Document excerpt.
★ ★ ★

2024-05-15 09:07:11

by Andy Polyakov

[permalink] [raw]
Subject: Re: [PATCH 1/3] crypto: X25519 low-level primitives for ppc64le.

Hi,

> +SYM_FUNC_START(x25519_fe51_sqr_times)
> ...
> +
> +.Lsqr_times_loop:
> ...
> +
> + std 9,16(3)
> + std 10,24(3)
> + std 11,32(3)
> + std 7,0(3)
> + std 8,8(3)
> + bdnz .Lsqr_times_loop

I see no reason for why the stores can't be moved outside the loop in
question.

> +SYM_FUNC_START(x25519_fe51_frombytes)
> +.align 5
> +
> + li 12, -1
> + srdi 12, 12, 13 # 0x7ffffffffffff
> +
> + ld 5, 0(4)
> + ld 6, 8(4)
> + ld 7, 16(4)
> + ld 8, 24(4)

Is there actual guarantee that the byte input is 64-bit aligned? While
it is true that processor is obliged to handle misaligned loads and
stores by the ISA specification, them being inefficient doesn't go
against it. Most notably inefficiency is likely to be noted at the page
boundaries. What I'm trying to say is that it would be more appropriate
to avoid the unaligned loads (and stores).

Cheers.



2024-05-15 13:04:40

by Danny Tsen

[permalink] [raw]
Subject: Re: [PATCH 1/3] crypto: X25519 low-level primitives for ppc64le.

See inline.

On 5/15/24 4:06 AM, Andy Polyakov wrote:
> Hi,
>
>> +SYM_FUNC_START(x25519_fe51_sqr_times)
>> ...
>> +
>> +.Lsqr_times_loop:
>> ...
>> +
>> +    std    9,16(3)
>> +    std    10,24(3)
>> +    std    11,32(3)

★ ★ ★

Goal 1. Decide whether each statement below agrees with the mailing-list thread, answering yes or no and quoting the deciding words of the thread. (a) Andy Polyakov sees no reason the stores can't be moved outside the loop. (b) Polyakov says the ISA specification allows a processor to refuse misaligned loads. (c) Polyakov expects the inefficiency to be most noticeable at page boundaries.

Data listing.
★ ★ ★

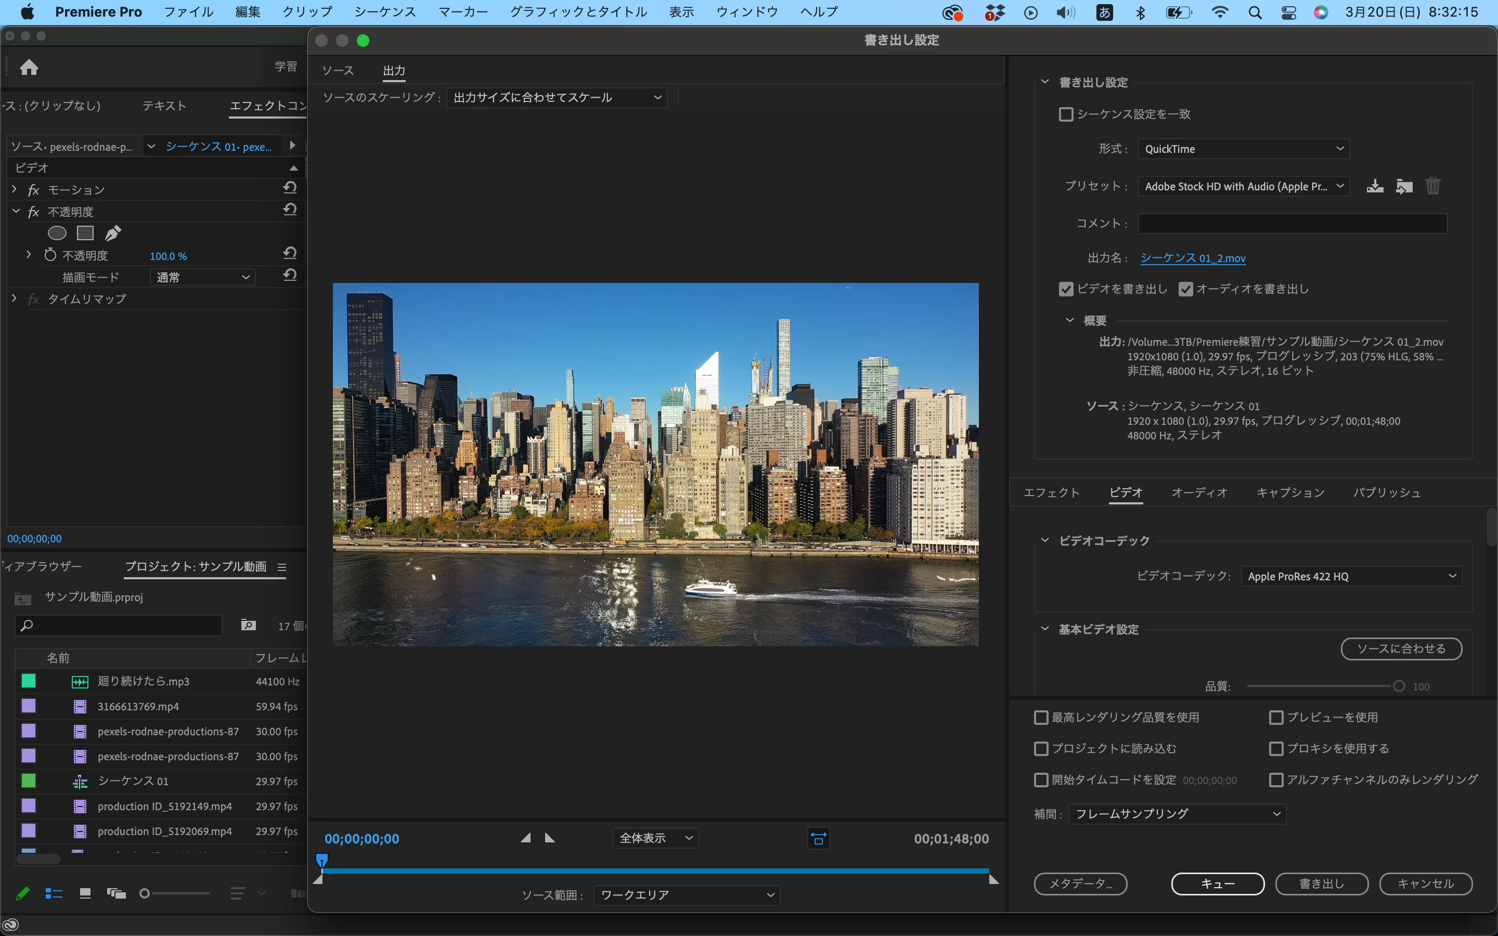Toggle aspect ratio correction icon near timecode
The width and height of the screenshot is (1498, 936).
pos(818,839)
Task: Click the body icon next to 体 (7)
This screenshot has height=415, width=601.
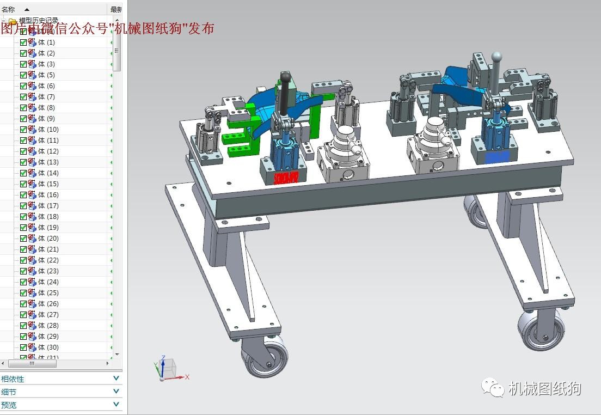Action: click(32, 97)
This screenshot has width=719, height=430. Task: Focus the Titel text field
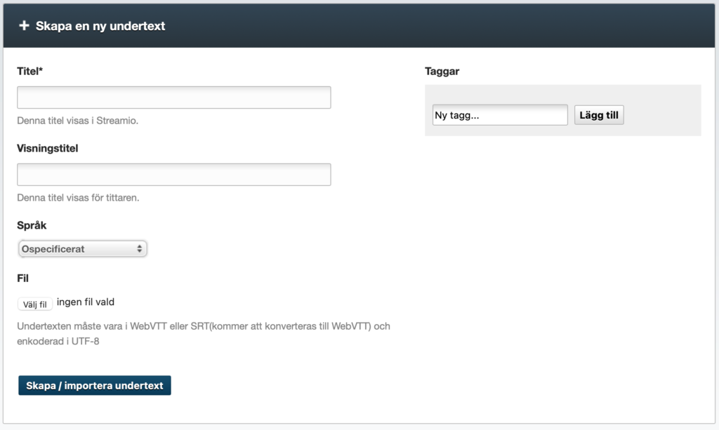coord(174,98)
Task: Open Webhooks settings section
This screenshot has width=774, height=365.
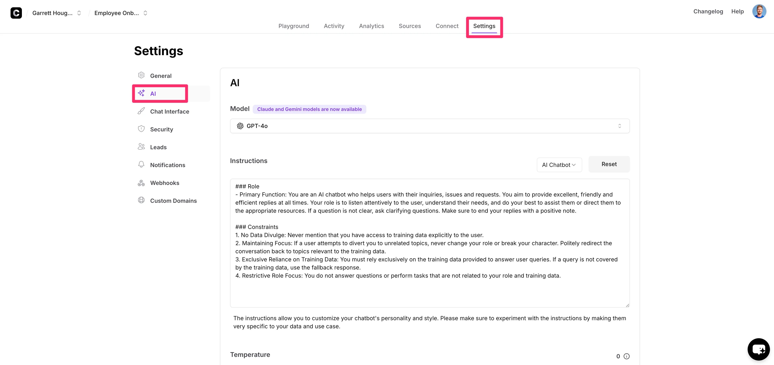Action: 164,183

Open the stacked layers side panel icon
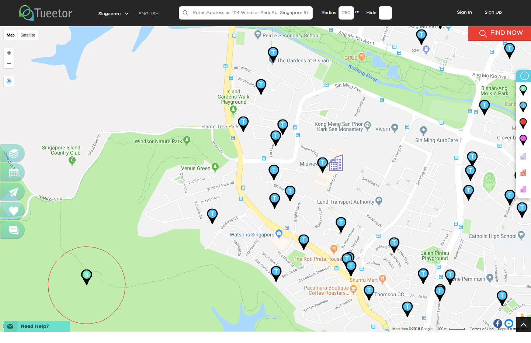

★ ★ ★

Goal 2. Update the records starting at the line containing "Task: Click the body icon next to 体 (7)" and ending at the end of the records, replacing "screenshot" with "capture" and leaving everything else unchanged. Omit the pictures from your answer.

Task result 1.
(a) Yes: "I see no reason for why the stores can't be moved outside the loop in question."
(b) No: "it is true that processor is obliged to handle misaligned loads and stores by the ISA specification"
(c) Yes: "Most notably inefficiency is likely to be noted at the page boundaries."

Task result 2.
Task: Click the body icon next to 体 (7)
This capture has height=415, width=601.
Action: click(32, 97)
This capture has width=719, height=430. Task: Focus the Titel text field
coord(174,98)
Task: Open Webhooks settings section
This capture has width=774, height=365.
Action: 164,183

Open the stacked layers side panel icon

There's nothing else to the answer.